パネイ 私は、5年間ミネベア(現ミネベアミツミ)の米国子会社であるNMB Technologies(旧Nippon Miniature Bearing Corporation)に勤務し、Electrical Mechanical Divisionのグループプログラムマネージャーとして、キーボード、スピーカーなどの電子機器の開発から製造までの責任を持っていました。

 そのときには、米国と日本を何度も行き来していました。日本には、多くのサプライヤーがありますし、有力なリセラーパートナーもいますから、2004年に米Microsoftに入社して以降も、日本には何度も訪れています。

 ただ、NMBTに在籍していたときから、私は日本が大好きで、日本の文化は本当に美しいと感じています。NMBTの拠点が神奈川県藤沢だったこともあり、よく鎌倉を訪れました。私は地球上で一番美しい場所が鎌倉だと思っているくらいです。数多くのお寺や、鎌倉大仏、そして、桜の美しさも、私の記憶のなかには強い印象として残っています。いまでも、鎌倉を通じて、日本とのつながりを感じるんですよ。

 今回は残念ながら、鎌倉を訪れることができないのですが、私のチームが週末も残る予定ですので、彼らには、「どんなに美しいのかをぜひ見てきてほしい」と言っています。

 今回、日本でも販売を開始するSurface Studioを見ると、NMBTに所属していたときにパートナーだった日本人の設計エンジニアたちが、細かいディテールまでも、完璧に仕上げることに情熱を賭けていたことを思い出します。日本の文化は、こうした細かいところまで、完璧さを追求する点にあります。
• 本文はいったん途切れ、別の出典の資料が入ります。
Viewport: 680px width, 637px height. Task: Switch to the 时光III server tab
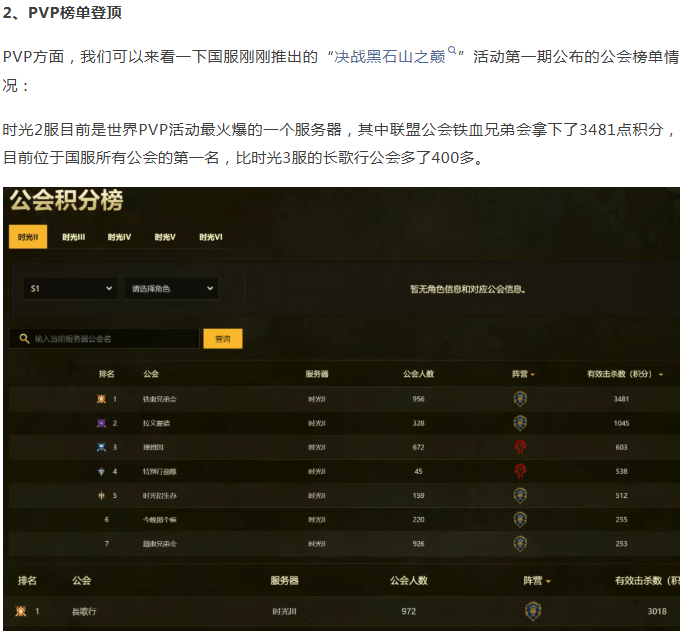(x=73, y=237)
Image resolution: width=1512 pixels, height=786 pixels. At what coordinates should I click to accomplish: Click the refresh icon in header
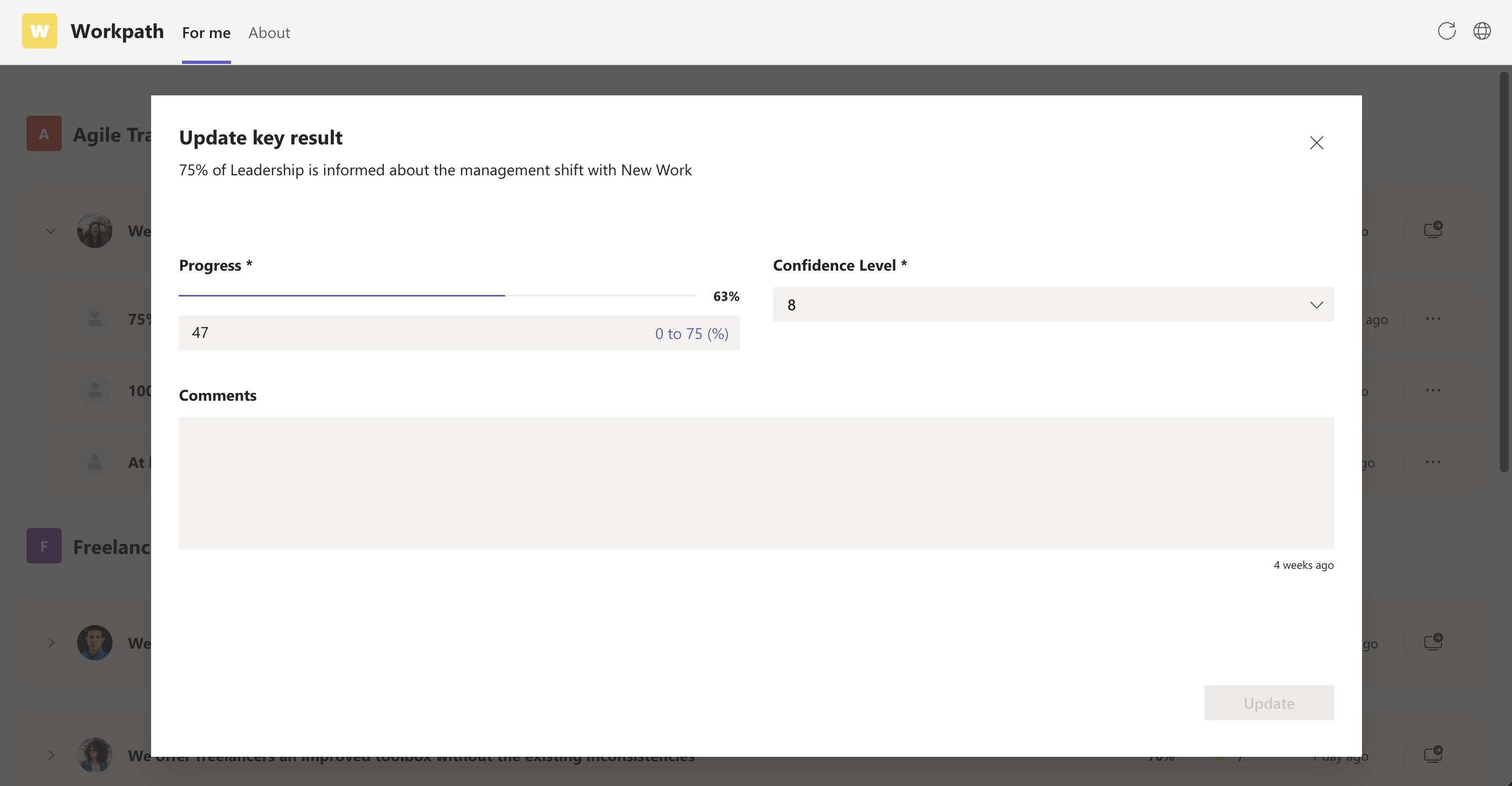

だからこそ、Surface Studioは、日本人に愛されるデバイスになると思います。日本人が追求する緻密なディテールの仕上がりを実現したのが、Surface Studioだからです。

--Surface Studioは、すでに米国では発売されていますが、日本での発売は6月15日です。もう少し早く発売して欲しかったですね。

パネイ 私もそう考えていたのですが、予想以上に反響が大きく、需要に供給が追いつかない状態が続いていました。しかし、それも解消できる目処が立ち、いよいよ日本に投入できる準備が整ったといえます。

--Surfaceは、2012年6月に第1号モデルを発売して以来、ちょうど5年を迎えようとしています。Surface Proだけでなく、Surface Book、Surface Laptop、Surface Hub、Surface Studio、Surface Dialといったように、Surfaceファミリーのラインアップも広がってきました。Surfaceのビジネスはどんなフェーズに入ってきたといえますか。

パネイ その点では、2つの要素があるといえます。1つは、顧客に選択肢を与えるためのポートフォリオが、「完全」に揃ったという点です。OEMパートナーからも素晴らしいデバイスが登場していますが、Surfaceが実現しているのは、プレミアム領域において、フルラインアナップを整えることができたという点です。

 ヨドバシカメラやヤマダ電機といった量販店を訪れた際にも、最も美しく、最もパーソナル化されたデバイスを購入したい、あるいは最もパワフルなラップトップが欲しいといった場合、もしくはモバイルに適した多機能なデバイスが欲しいと思ったさいにも、Surfaceファミリーのなかから、選択してもらうことができます。自分にとって、完璧なデバイスをMicrosoftのSurfaceファミリーのなかから選択することができるのです。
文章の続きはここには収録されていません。